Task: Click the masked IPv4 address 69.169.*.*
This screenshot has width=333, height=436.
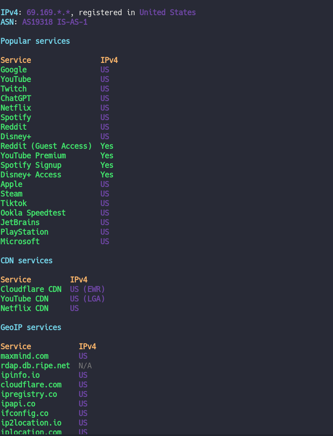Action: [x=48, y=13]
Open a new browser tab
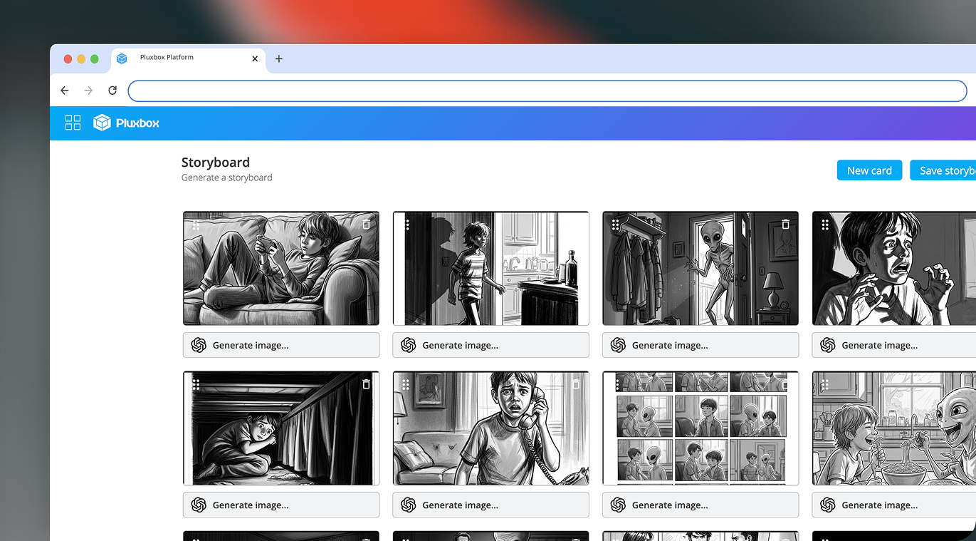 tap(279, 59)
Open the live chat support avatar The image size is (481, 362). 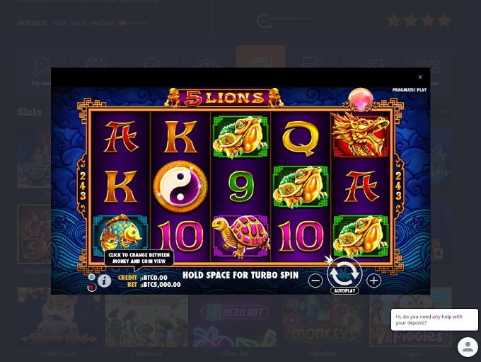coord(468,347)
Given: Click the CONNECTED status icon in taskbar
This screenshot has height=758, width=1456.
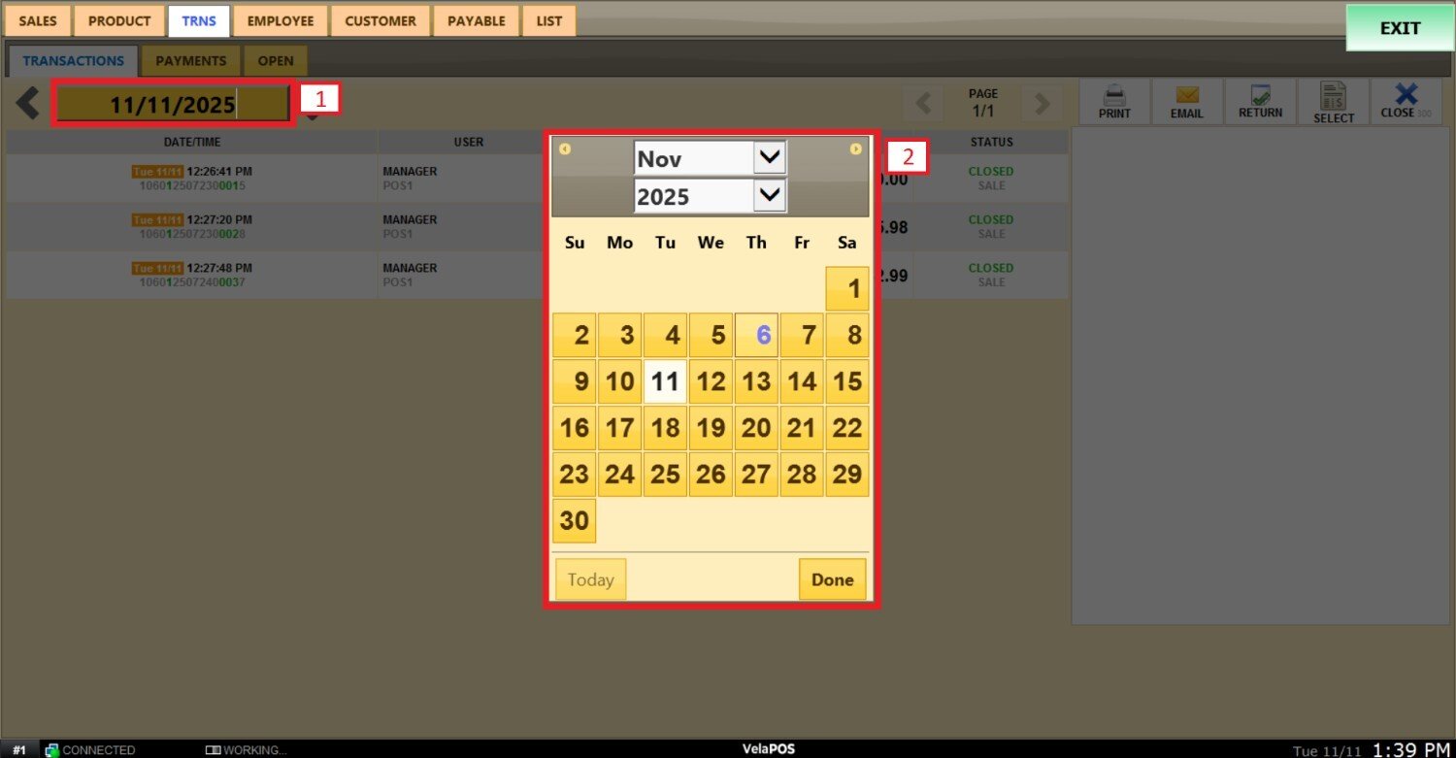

Goal of the exercise:
For each line above that includes the word "Click", make a copy of that line.

Exercise solution:
Task: Click the masked IPv4 address 69.169.*.*
Given: Click the CONNECTED status icon in taskbar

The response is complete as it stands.